## Provided data

━━━━━━━━

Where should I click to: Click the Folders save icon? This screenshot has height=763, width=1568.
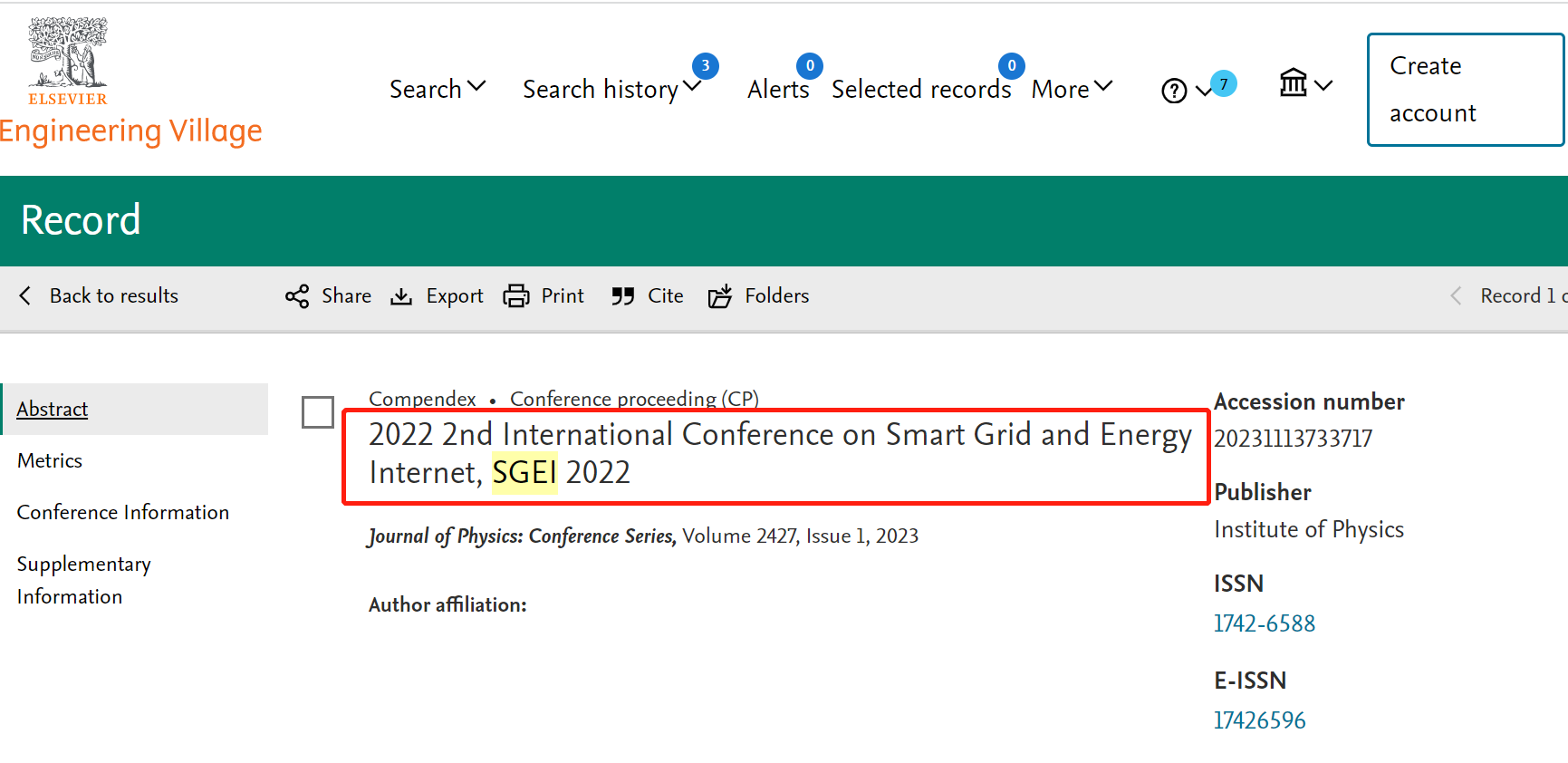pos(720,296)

━━━━━━━━

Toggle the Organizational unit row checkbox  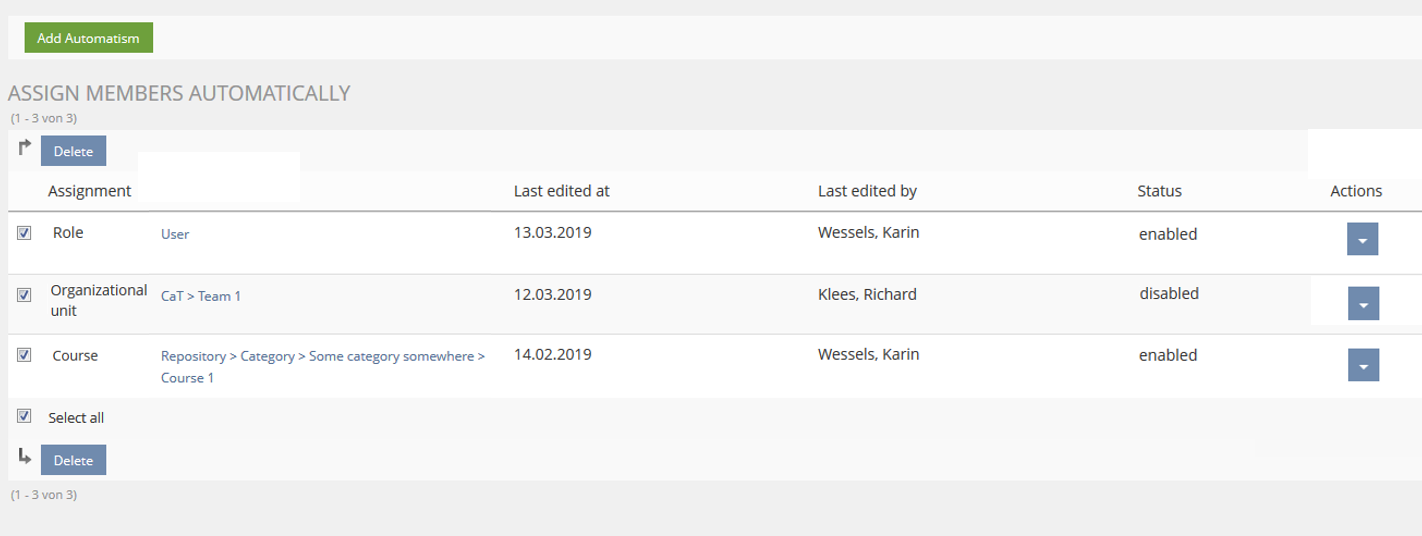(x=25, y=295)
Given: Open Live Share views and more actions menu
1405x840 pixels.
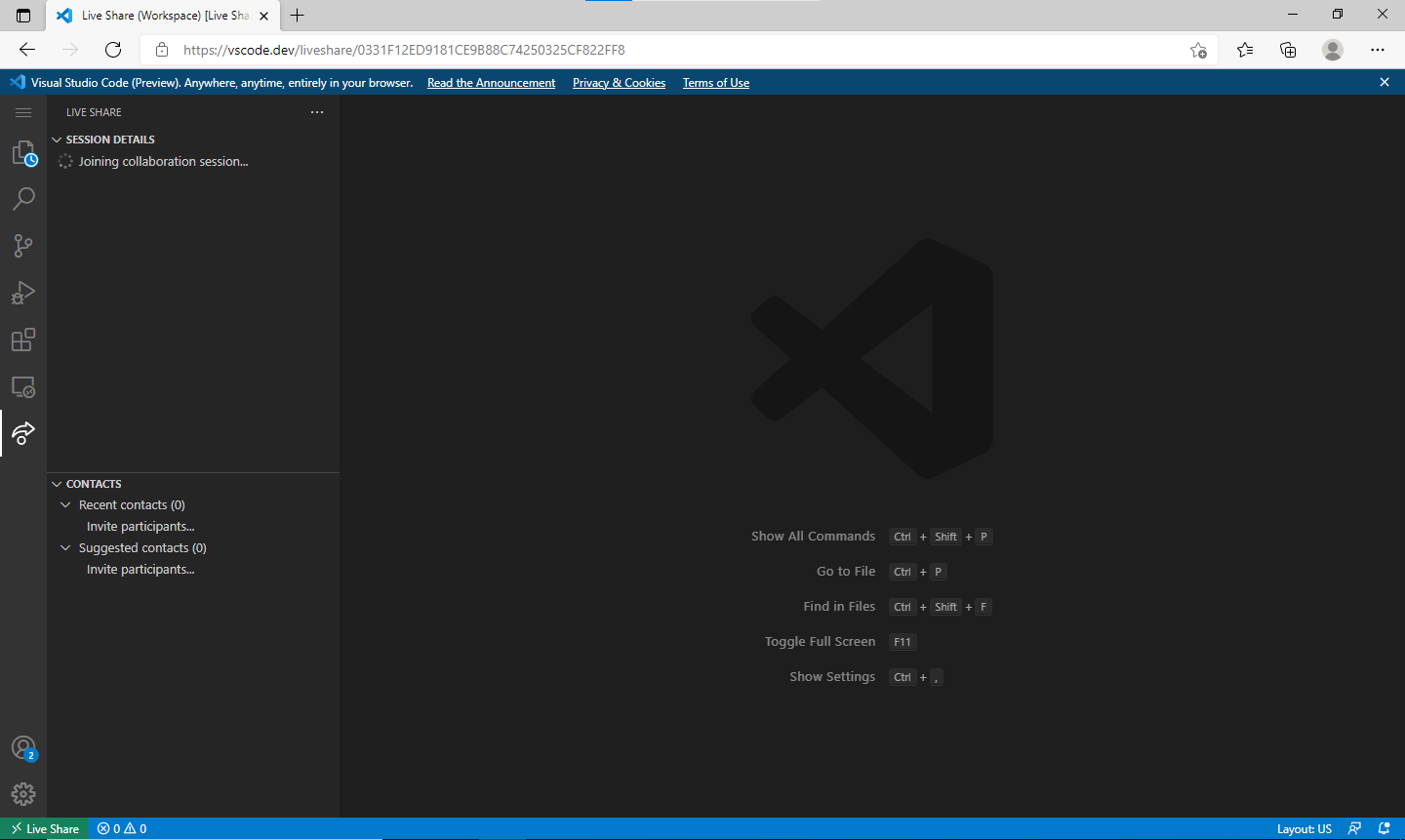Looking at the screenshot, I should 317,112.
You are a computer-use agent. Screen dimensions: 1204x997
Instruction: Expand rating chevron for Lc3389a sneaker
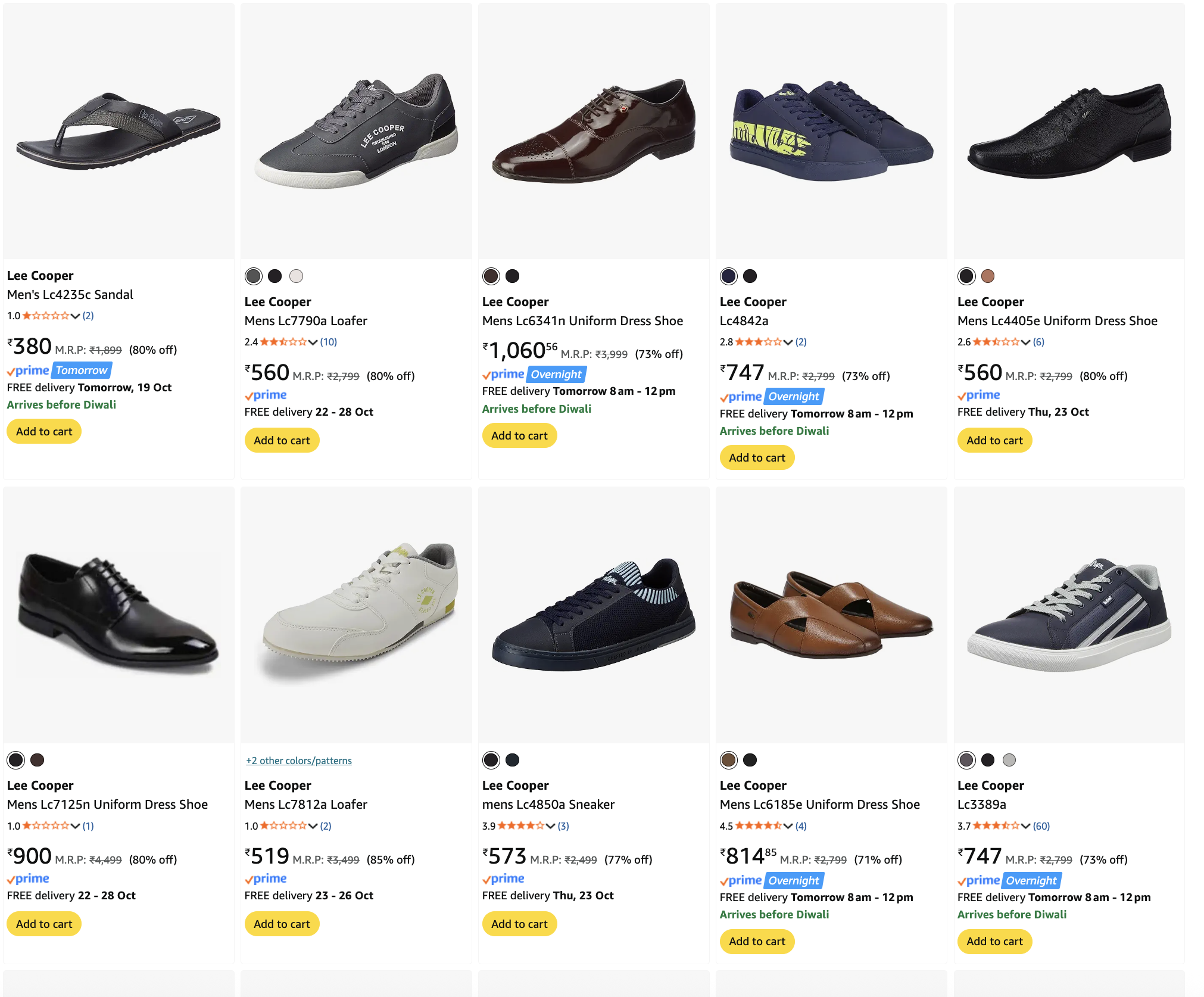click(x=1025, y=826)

━━━━━━━━

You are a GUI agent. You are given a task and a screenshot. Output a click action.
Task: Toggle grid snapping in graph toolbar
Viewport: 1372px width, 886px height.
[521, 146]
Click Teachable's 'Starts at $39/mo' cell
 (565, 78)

━━━━━━━━

## Exercise goal
Provide the number of lines in the entries that include "agent", and no other text.

## Solved exercise
2